Menanggapi wacana pemberian remisi bagi narapidana korupsi, PUKAT UGM menyelenggarakan diskusi online bertema “Pemberantasan Korupsi di Tengah Pandemi” pada 7 April 2020. Diskusi ini tidak hanya membahas seputar remisi bagi napi korupsi, tetapi juga mengupas korupsi bencana dan kehadiran Perppu Nomor 1 Tahun 2020. Tersambung sebagai narasumber adalah Kurnia Ramadhana (Peneliti Indonesian Corruption Watch), Wawan Suyatmiko (Peneliti Transparency Internasional Indonesia) dan Zaenur Rohman (Peneliti Pusat Kajian Antikorupsi UGM).

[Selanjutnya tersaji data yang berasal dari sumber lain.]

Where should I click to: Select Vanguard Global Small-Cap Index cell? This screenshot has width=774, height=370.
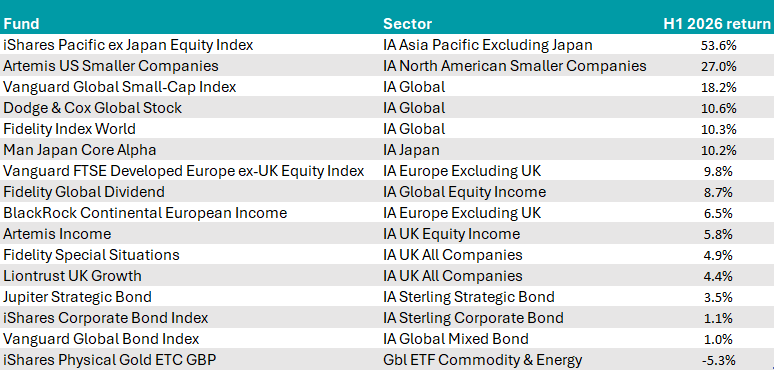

Kurnia Ramadhana menerangkan, jika wacana membebaskan 300 terpidana korupsi merupakan upaya mencari celah di tengah-tengah situasi pelik Covid-19 ini. “Kami tidak menemukan adanya korelasi antara merebaknya wabah Covid-19 dengan keharusan negara membebaskan narapidana korupsi,”ujar Kurnia. Menurutnya napi korupsi hanya 1,8 % dari total narapidana yang ada dan napi tersebut mendiami sel khusus dimana setiap sel hanya dihuni oleh satu orang. Sehingga logika pembebasan napi korupsi untuk mengurangi jumlah tahanan dan mencegah merebaknya wabah Covid 19 dianggap tidak pas.

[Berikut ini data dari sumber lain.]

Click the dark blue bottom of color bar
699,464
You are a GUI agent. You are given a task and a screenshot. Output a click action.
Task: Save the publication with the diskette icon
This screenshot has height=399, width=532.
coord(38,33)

Kurnia menambahkan, meskipun wacana pemberian remisi bagi napi korupsi ditolak oleh Presiden, masyarakat tetap tidak boleh lengah. “Ada gerakan dari Pemerintah yang mencoba untuk mengganggu konstelasi gerakan antikorupsi di situasi pandemik saat ini. RUU Permasyarakatan pembahasannya terus jalan dan sangat menguntungkan bagi narapidana korupsi karena PP 99/2012 ingin dicabut,” terangnya.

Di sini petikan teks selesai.